__Work to be completed__
Copy each of the following rows exactly as it appears, without changing anything.

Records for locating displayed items
▬▬▬

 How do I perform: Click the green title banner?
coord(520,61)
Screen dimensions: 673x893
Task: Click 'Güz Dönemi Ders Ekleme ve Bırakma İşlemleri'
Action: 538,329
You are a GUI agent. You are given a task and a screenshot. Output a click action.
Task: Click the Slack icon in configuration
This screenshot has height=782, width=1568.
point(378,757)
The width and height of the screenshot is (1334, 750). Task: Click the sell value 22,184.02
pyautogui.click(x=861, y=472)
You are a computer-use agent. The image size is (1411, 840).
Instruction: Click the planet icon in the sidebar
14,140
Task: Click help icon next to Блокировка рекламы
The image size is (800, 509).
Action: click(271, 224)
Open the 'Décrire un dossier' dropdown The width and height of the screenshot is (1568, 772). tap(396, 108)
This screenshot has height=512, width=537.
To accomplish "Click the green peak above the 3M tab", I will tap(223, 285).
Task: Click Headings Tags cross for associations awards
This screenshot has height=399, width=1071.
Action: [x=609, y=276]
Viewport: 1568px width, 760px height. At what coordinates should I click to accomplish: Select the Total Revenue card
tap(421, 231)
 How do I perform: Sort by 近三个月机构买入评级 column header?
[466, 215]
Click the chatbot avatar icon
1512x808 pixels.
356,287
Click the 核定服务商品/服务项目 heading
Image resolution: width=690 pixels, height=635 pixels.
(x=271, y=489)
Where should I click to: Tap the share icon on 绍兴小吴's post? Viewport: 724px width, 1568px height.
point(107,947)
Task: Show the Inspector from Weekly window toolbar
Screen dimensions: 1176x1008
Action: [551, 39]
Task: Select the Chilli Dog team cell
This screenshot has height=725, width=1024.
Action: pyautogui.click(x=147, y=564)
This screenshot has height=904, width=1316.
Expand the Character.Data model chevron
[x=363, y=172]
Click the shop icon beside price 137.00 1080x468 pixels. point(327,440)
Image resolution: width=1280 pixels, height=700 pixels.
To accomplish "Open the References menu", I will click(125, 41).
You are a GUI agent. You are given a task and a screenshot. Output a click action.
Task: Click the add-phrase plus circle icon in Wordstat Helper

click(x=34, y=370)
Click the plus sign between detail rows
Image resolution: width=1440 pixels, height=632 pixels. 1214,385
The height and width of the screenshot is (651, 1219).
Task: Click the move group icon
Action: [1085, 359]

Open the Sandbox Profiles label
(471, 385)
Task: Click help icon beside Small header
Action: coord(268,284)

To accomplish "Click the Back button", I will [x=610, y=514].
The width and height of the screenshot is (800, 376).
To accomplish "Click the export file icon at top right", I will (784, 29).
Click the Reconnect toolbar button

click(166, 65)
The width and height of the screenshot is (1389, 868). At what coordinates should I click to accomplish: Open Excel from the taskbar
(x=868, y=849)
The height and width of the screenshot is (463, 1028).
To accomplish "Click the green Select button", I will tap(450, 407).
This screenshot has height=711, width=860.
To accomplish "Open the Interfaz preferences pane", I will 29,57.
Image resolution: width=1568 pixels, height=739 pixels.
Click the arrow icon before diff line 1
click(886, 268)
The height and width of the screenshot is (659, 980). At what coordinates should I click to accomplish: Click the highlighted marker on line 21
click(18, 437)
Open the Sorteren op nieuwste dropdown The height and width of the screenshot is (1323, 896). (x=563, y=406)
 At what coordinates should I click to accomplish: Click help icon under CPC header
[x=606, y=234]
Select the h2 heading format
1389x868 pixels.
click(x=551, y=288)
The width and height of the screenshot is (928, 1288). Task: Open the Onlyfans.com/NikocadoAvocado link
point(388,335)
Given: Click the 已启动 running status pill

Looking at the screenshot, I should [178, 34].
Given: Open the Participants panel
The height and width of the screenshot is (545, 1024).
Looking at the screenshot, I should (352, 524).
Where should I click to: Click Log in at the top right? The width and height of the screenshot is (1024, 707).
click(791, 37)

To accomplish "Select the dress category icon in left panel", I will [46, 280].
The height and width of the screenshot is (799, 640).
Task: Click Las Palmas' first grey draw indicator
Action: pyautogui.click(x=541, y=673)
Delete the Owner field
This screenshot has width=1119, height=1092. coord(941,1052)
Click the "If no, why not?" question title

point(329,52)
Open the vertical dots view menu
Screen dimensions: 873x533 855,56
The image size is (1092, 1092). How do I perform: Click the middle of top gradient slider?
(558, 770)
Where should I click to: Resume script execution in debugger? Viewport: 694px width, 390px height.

▬▬▬

__Response for this exercise__
 How do I perform: Click the green title banner?
coord(520,61)
Screen dimensions: 673x893
Task: Click 'Güz Dönemi Ders Ekleme ve Bırakma İşlemleri'
Action: 538,329
You are a GUI agent. You are given a task and a screenshot. Output a click action.
Task: Click the Slack icon in configuration
This screenshot has height=782, width=1568.
point(378,757)
The width and height of the screenshot is (1334, 750). Task: Click the sell value 22,184.02
pyautogui.click(x=861, y=472)
You are a computer-use agent. The image size is (1411, 840).
Instruction: Click the planet icon in the sidebar
14,140
Task: Click help icon next to Блокировка рекламы
The image size is (800, 509).
Action: click(271, 224)
Open the 'Décrire un dossier' dropdown The width and height of the screenshot is (1568, 772). tap(396, 108)
This screenshot has height=512, width=537.
To accomplish "Click the green peak above the 3M tab", I will tap(223, 285).
Task: Click Headings Tags cross for associations awards
This screenshot has height=399, width=1071.
Action: [x=609, y=276]
Viewport: 1568px width, 760px height. At what coordinates should I click to accomplish: Select the Total Revenue card
tap(421, 231)
 How do I perform: Sort by 近三个月机构买入评级 column header?
[466, 215]
Click the chatbot avatar icon
1512x808 pixels.
356,287
Click the 核定服务商品/服务项目 heading
Image resolution: width=690 pixels, height=635 pixels.
(x=271, y=489)
Where should I click to: Tap the share icon on 绍兴小吴's post? Viewport: 724px width, 1568px height.
point(107,947)
Task: Show the Inspector from Weekly window toolbar
Screen dimensions: 1176x1008
Action: [551, 39]
Task: Select the Chilli Dog team cell
This screenshot has height=725, width=1024.
Action: pyautogui.click(x=147, y=564)
This screenshot has height=904, width=1316.
Expand the Character.Data model chevron
[x=363, y=172]
Click the shop icon beside price 137.00 1080x468 pixels. point(327,440)
Image resolution: width=1280 pixels, height=700 pixels.
To accomplish "Open the References menu", I will click(125, 41).
You are a GUI agent. You are given a task and a screenshot. Output a click action.
Task: Click the add-phrase plus circle icon in Wordstat Helper

click(x=34, y=370)
Click the plus sign between detail rows
Image resolution: width=1440 pixels, height=632 pixels. 1214,385
The height and width of the screenshot is (651, 1219).
Task: Click the move group icon
Action: [1085, 359]

Open the Sandbox Profiles label
(471, 385)
Task: Click help icon beside Small header
Action: coord(268,284)

To accomplish "Click the Back button", I will [x=610, y=514].
The width and height of the screenshot is (800, 376).
To accomplish "Click the export file icon at top right", I will (784, 29).
Click the Reconnect toolbar button

click(166, 65)
The width and height of the screenshot is (1389, 868). At what coordinates should I click to accomplish: Open Excel from the taskbar
(x=868, y=849)
The height and width of the screenshot is (463, 1028).
To accomplish "Click the green Select button", I will tap(450, 407).
This screenshot has height=711, width=860.
To accomplish "Open the Interfaz preferences pane", I will 29,57.
Image resolution: width=1568 pixels, height=739 pixels.
Click the arrow icon before diff line 1
click(886, 268)
The height and width of the screenshot is (659, 980). At what coordinates should I click to accomplish: Click the highlighted marker on line 21
click(18, 437)
Open the Sorteren op nieuwste dropdown The height and width of the screenshot is (1323, 896). (x=563, y=406)
 At what coordinates should I click to accomplish: Click help icon under CPC header
[x=606, y=234]
Select the h2 heading format
1389x868 pixels.
click(x=551, y=288)
The width and height of the screenshot is (928, 1288). Task: Open the Onlyfans.com/NikocadoAvocado link
point(388,335)
Given: Click the 已启动 running status pill

Looking at the screenshot, I should [178, 34].
Given: Open the Participants panel
The height and width of the screenshot is (545, 1024).
Looking at the screenshot, I should (352, 524).
Where should I click to: Click Log in at the top right? The width and height of the screenshot is (1024, 707).
click(791, 37)

To accomplish "Select the dress category icon in left panel", I will [46, 280].
The height and width of the screenshot is (799, 640).
Task: Click Las Palmas' first grey draw indicator
Action: pyautogui.click(x=541, y=673)
Delete the Owner field
This screenshot has width=1119, height=1092. coord(941,1052)
Click the "If no, why not?" question title

point(329,52)
Open the vertical dots view menu
Screen dimensions: 873x533 855,56
The image size is (1092, 1092). How do I perform: Click the middle of top gradient slider?
(558, 770)
Where should I click to: Resume script execution in debugger? Viewport: 694px width, 390px height.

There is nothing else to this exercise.